We learned about the power of Delphi polls a year or two later when Paula Perkins, the department head secretary, won the Weekend Competition. Paula waited until after most people had made their picks on late Friday afternoon, then made her choices by evaluating what other people had done. This enraged the graduate student population, primarily because they wished they'd thought of it first. The incident marked the end of open postings of the FBP database.
The Purdue computing environment at the time was primarily a batch environment; students punched programs on cards, submitted the card decks to the guardians of the dual CDC 6500's in the basement of the Math Science building, and eventually collected a printout when when the job finished. Bob wrote a program to tally FBP scores, posted a weekly list of games with A/B choices for each, and required participants to turn in a punched card with their picks each week. This marked the end of Paula's reign as FBP champ, but set the FBP firmly on its path to being the technology showcase it is today.
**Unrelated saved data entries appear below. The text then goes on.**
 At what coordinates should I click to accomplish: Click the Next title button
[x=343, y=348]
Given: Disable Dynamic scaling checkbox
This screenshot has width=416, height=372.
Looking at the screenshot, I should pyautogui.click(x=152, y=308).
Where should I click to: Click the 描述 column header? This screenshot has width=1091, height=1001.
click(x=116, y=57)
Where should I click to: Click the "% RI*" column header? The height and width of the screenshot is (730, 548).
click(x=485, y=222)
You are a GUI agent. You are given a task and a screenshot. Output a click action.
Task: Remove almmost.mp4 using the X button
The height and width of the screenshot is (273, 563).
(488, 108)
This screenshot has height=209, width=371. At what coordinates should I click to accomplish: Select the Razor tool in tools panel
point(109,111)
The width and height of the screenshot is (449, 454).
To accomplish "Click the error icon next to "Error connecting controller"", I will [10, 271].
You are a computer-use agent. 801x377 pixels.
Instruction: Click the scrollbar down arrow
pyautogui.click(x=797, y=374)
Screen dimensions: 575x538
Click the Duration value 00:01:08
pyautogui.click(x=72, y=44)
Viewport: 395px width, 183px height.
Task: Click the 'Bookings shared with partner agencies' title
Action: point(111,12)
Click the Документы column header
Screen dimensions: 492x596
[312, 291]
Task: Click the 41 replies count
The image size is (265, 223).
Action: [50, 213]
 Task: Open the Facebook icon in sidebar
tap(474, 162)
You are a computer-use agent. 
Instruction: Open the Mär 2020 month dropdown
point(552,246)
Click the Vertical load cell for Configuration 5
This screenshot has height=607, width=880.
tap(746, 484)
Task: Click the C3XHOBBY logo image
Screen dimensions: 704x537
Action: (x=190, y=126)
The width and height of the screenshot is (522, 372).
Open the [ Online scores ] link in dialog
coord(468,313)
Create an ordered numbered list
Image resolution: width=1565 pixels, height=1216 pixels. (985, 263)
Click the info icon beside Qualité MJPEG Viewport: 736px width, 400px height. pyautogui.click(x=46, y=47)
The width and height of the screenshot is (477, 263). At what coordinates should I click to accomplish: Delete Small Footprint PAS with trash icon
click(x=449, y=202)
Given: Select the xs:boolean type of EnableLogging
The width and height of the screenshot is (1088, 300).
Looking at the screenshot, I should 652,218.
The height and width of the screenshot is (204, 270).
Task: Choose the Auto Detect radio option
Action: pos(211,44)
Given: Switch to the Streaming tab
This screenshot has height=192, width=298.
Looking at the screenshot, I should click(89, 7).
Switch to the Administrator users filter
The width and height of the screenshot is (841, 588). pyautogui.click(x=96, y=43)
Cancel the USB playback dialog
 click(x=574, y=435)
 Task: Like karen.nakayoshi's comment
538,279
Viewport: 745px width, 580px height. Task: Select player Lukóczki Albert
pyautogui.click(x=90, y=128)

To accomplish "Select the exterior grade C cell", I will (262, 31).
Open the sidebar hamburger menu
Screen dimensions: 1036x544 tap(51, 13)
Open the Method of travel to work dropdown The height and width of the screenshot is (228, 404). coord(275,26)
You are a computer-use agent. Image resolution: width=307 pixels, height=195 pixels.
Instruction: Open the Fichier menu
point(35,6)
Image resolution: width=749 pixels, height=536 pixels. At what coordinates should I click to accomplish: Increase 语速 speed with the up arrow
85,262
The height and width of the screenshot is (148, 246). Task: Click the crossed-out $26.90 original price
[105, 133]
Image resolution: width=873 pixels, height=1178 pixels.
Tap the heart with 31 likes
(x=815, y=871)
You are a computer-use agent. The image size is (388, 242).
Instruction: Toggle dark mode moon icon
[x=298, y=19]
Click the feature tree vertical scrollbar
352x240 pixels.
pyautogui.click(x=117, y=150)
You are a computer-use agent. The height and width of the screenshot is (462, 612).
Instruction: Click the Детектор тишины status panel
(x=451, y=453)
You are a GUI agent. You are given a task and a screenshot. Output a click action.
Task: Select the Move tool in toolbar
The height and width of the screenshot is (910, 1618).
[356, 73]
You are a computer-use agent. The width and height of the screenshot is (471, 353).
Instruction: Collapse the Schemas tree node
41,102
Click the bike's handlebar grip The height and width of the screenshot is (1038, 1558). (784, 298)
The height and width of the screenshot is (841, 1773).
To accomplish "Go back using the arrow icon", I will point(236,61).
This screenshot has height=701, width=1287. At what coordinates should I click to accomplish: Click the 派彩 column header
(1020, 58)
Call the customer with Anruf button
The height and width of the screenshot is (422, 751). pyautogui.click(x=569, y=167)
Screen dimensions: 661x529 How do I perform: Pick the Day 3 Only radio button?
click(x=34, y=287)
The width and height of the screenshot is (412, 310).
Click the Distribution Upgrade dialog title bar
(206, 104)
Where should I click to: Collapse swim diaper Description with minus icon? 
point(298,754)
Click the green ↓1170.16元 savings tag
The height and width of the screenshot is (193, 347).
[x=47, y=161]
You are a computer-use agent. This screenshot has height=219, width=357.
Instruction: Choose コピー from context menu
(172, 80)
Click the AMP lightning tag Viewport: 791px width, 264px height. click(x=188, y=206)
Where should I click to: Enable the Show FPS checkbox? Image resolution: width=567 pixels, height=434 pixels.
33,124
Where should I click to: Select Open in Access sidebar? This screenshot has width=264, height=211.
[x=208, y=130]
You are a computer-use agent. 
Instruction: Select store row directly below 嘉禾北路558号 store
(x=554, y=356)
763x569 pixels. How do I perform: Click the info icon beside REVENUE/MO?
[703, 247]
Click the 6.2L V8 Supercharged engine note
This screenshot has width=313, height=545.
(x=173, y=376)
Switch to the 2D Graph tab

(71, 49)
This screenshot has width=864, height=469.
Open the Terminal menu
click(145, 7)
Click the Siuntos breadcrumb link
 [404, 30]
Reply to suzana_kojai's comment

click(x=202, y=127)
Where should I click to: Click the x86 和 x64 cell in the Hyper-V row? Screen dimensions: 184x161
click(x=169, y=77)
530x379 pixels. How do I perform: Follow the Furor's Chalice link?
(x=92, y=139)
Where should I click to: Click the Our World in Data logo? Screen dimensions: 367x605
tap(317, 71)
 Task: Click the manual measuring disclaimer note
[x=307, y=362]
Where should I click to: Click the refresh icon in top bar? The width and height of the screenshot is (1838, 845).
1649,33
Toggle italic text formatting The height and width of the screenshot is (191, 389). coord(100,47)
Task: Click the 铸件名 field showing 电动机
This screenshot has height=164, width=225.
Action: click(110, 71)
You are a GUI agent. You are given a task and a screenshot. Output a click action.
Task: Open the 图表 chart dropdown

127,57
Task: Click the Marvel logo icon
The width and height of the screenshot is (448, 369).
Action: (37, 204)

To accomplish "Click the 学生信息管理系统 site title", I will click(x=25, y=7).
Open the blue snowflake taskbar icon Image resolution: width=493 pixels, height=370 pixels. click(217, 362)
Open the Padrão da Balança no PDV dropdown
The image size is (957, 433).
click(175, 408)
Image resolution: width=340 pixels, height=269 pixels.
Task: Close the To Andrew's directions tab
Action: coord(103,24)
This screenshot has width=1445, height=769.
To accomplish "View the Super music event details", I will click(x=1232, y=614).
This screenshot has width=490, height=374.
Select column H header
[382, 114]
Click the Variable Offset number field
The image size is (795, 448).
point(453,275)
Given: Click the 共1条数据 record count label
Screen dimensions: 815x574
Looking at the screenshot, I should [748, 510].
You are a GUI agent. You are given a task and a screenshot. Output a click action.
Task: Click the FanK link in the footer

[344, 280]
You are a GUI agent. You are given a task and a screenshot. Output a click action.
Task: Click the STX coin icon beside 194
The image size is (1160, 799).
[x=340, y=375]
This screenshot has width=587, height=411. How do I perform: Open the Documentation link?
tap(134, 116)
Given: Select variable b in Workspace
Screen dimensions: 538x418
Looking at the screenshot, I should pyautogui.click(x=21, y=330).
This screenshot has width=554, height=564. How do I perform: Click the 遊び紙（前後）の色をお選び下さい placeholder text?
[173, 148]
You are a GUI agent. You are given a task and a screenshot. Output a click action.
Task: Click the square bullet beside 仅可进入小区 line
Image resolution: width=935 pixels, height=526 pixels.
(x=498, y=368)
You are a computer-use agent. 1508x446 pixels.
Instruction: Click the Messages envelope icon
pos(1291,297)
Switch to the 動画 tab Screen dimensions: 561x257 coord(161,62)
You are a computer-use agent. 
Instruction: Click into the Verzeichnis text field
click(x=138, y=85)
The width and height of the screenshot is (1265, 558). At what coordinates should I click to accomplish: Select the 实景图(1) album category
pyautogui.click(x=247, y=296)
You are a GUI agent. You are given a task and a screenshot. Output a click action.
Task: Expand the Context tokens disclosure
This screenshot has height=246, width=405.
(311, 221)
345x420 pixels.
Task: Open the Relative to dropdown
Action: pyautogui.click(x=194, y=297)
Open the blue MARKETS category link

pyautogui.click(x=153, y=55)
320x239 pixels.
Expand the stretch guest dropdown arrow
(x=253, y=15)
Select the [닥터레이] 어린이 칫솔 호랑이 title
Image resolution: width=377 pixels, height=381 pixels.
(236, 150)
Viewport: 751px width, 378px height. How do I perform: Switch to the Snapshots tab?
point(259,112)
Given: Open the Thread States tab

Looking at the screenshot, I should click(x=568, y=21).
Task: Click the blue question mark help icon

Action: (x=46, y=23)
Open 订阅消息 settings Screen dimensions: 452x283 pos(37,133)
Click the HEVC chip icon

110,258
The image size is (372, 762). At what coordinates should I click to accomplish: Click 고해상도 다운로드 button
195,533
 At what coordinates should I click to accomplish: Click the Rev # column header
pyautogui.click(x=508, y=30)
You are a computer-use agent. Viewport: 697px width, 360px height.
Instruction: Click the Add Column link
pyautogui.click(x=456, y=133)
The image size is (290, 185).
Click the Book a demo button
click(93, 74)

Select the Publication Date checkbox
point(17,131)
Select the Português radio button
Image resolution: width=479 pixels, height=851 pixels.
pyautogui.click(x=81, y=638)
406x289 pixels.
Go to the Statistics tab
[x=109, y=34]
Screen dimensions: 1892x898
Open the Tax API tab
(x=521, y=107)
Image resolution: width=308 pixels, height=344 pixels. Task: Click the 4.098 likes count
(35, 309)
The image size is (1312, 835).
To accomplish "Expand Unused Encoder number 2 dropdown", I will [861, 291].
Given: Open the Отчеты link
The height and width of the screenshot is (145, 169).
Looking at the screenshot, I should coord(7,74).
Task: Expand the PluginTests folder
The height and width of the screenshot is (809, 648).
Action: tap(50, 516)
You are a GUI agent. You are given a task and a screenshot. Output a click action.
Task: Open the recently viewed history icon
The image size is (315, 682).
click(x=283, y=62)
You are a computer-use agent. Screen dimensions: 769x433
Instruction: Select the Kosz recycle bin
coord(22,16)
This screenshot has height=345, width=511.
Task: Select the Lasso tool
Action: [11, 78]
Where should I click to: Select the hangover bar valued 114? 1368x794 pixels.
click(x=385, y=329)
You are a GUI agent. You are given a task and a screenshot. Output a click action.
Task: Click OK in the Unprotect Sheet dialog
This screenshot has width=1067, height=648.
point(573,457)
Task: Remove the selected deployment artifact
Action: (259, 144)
A year or so later, FBP made its first technology migration. While the Purdue computing environment was still based on batch job submissions, it did support a teletype interface. This wasn't really a timesharing interface; for the most part, you'd use a simple text editor to type up the same stuff you would have put on punchcards, then submit it as a batch job. But there was one simple timesharing environment supported: ALFIE (Algebraic Language for an Interactive Environment), which provided a superset of BASIC with FORTRAN-like formatting. FBP was rewritten to use ALFIE, and for the first time it was possible to make picks in an interactive environment, even if it was pretty dang minimal. The biggest issue in making the move to ALFIE was figuring out a protection scheme that prevented grad students from reading (or worse yet, altering) the database containing pick information. Eventually, an elaborate scheme involving passworded batch files that invoked other executable (but not readable) batch files was devised and apparently worked successfully (or at least no miscreants were apprehended).
Around
1978 or '79, the Computer Science Department made an important acquisition:
A VAX 11/780 from Digital Equipment Company. This was the first computer that
the department actually owned (previously all computing was done via the Purdue
University Computing Center, which served the entire campus). And it had a real
timesharing system, running under the VAX/VMS operating system. The opportunity
was too good to pass up; FBP got rewritten in FORTRAN and ran on the VAX with
an appropriately modified security scheme. I think it was somewhere around in
here that the program's feature set also began to grow (e.g., the ability to
see the past history of each team as you prepared to make a pick, and FBP's
idea of which team is the favorite in each game).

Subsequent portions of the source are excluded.